**TASK DETAILS**
Please copy the records from the line containing "Click the Zendesk email heading" through the end of the records, swapping "heading" for "title" and keeping everything else the same. Leave the pictures out of your answer.

-- Begin RECORDS FOR PROCESSING --

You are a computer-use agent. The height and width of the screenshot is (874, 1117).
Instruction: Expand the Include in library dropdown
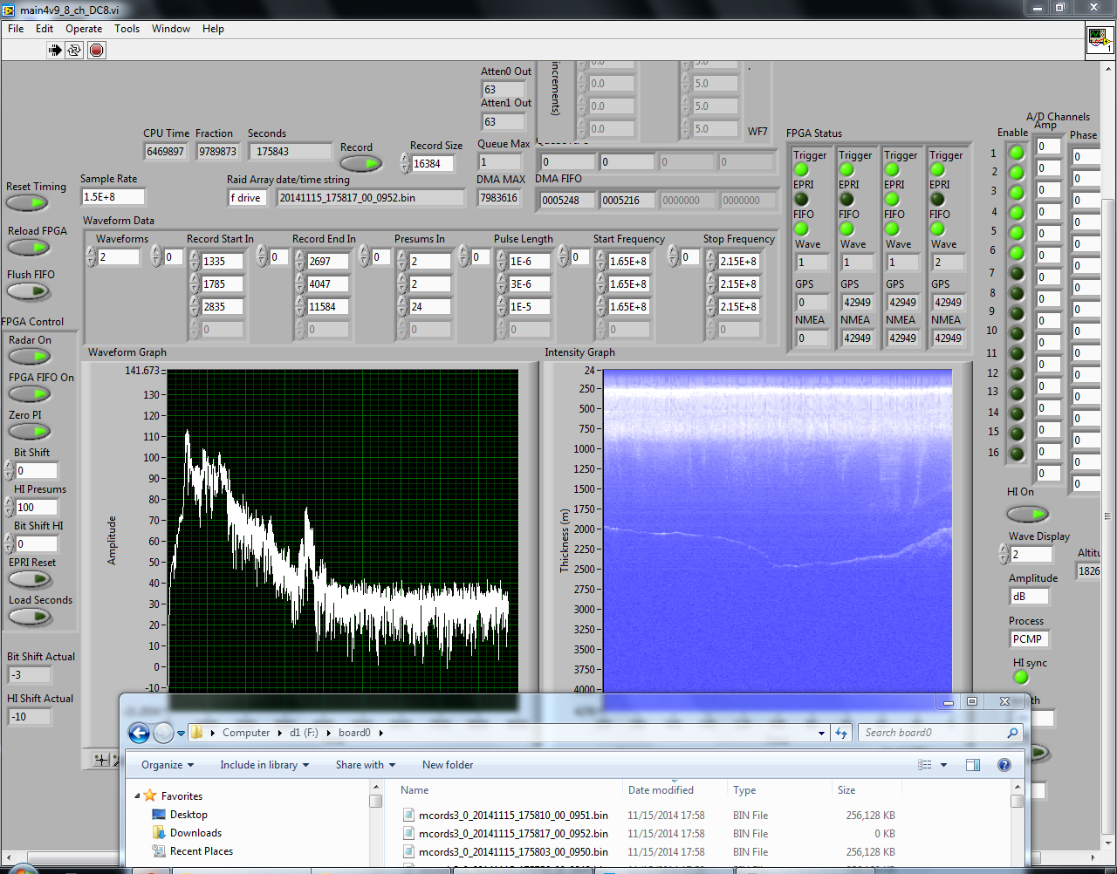click(264, 765)
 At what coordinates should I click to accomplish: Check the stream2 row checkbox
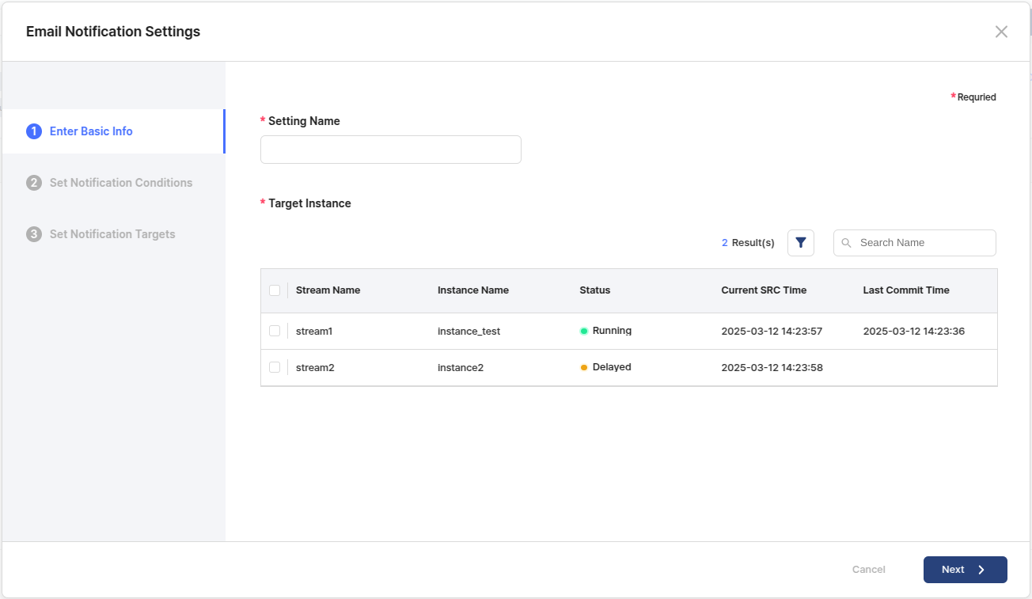[275, 367]
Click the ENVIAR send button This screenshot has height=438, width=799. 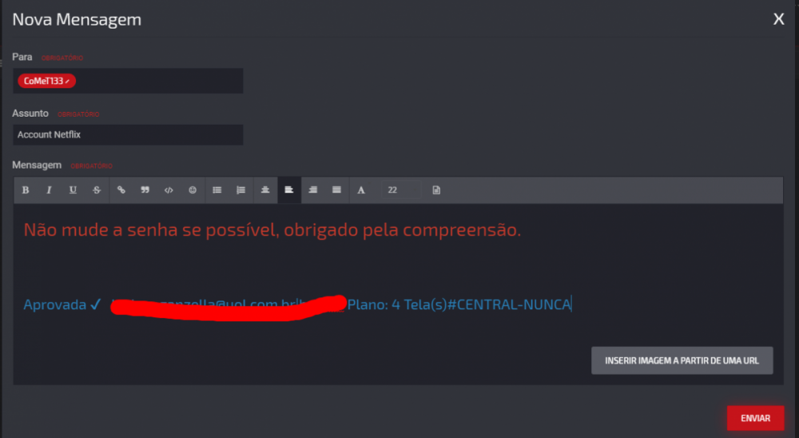(755, 418)
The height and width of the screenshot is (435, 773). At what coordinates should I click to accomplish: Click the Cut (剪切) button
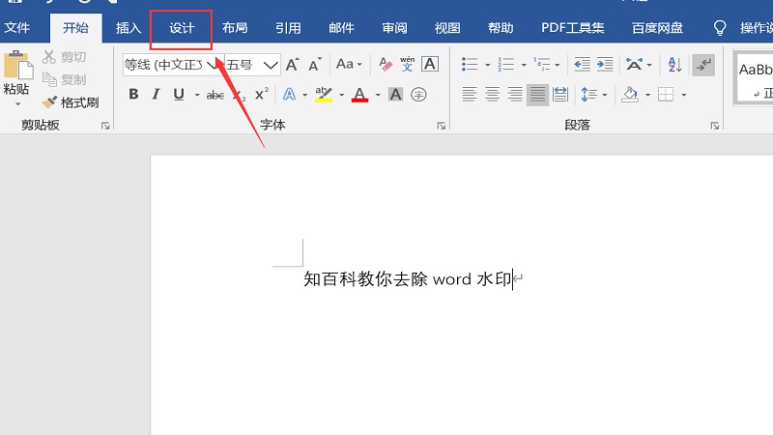click(x=65, y=57)
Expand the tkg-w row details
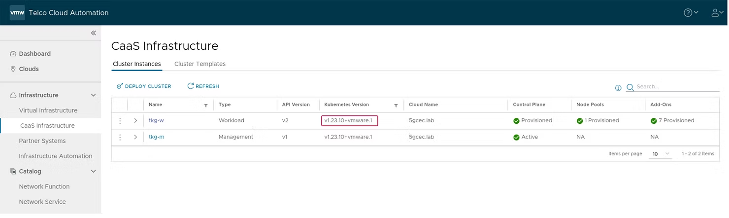The image size is (729, 218). tap(135, 121)
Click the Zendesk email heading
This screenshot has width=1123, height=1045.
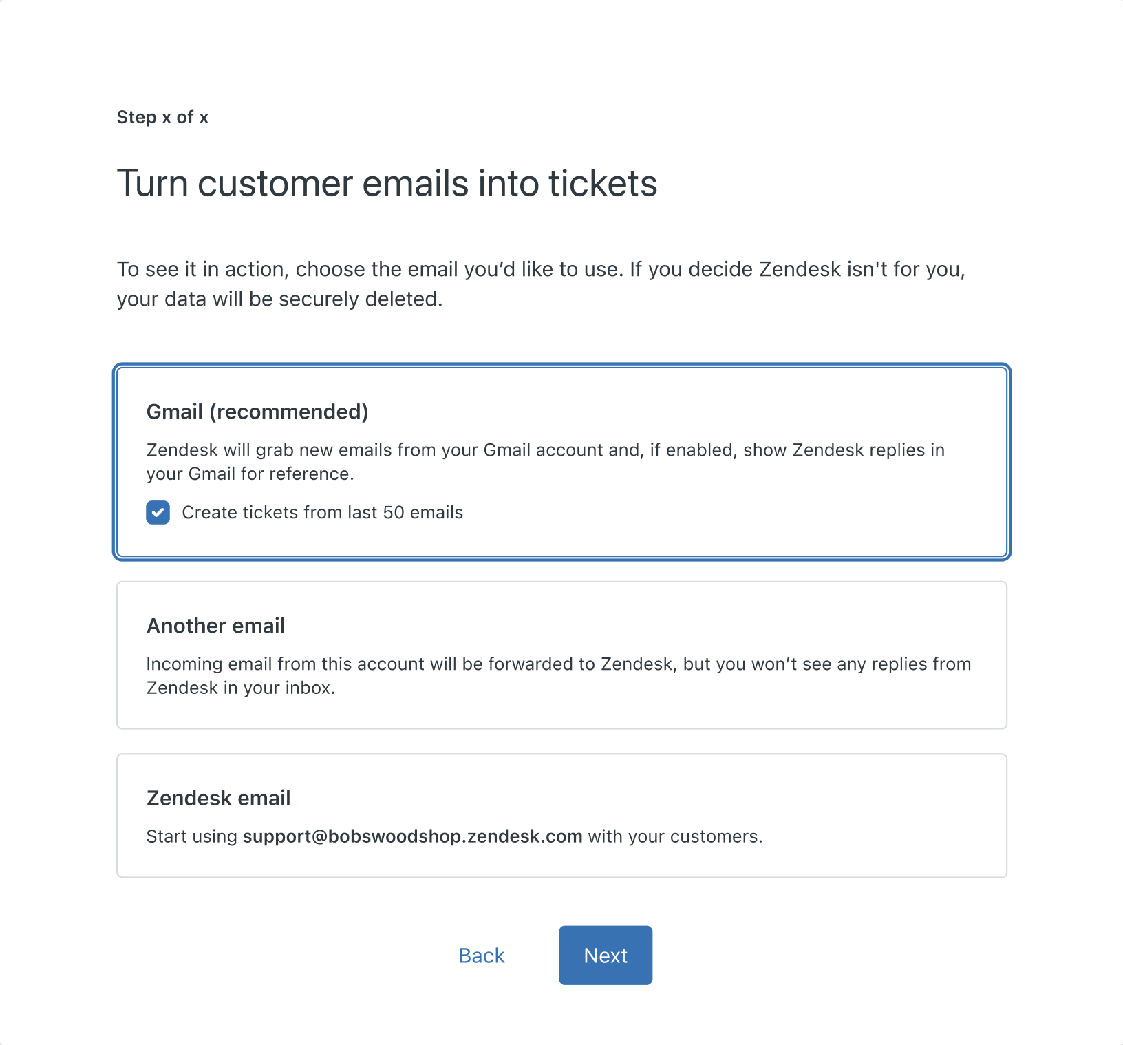pos(219,798)
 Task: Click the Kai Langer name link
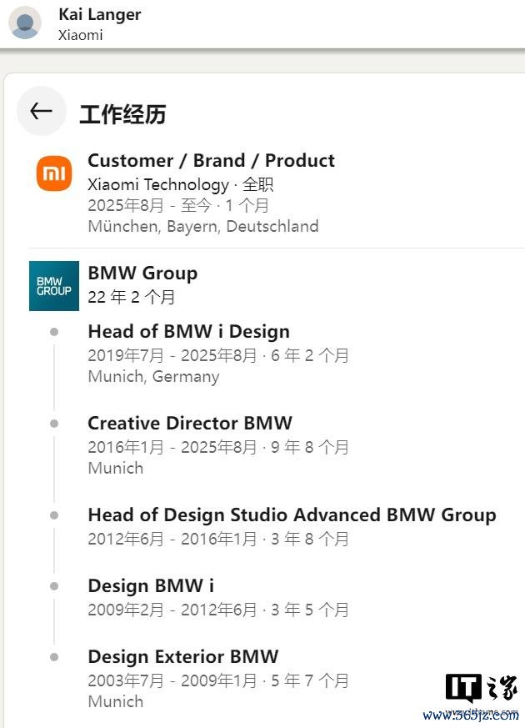(x=99, y=14)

-- End RECORDS FOR PROCESSING --

**THE RESPONSE**
Click the Zendesk email title
This screenshot has width=1123, height=1045.
pos(219,798)
 Task: Click the Kai Langer name link
(x=99, y=14)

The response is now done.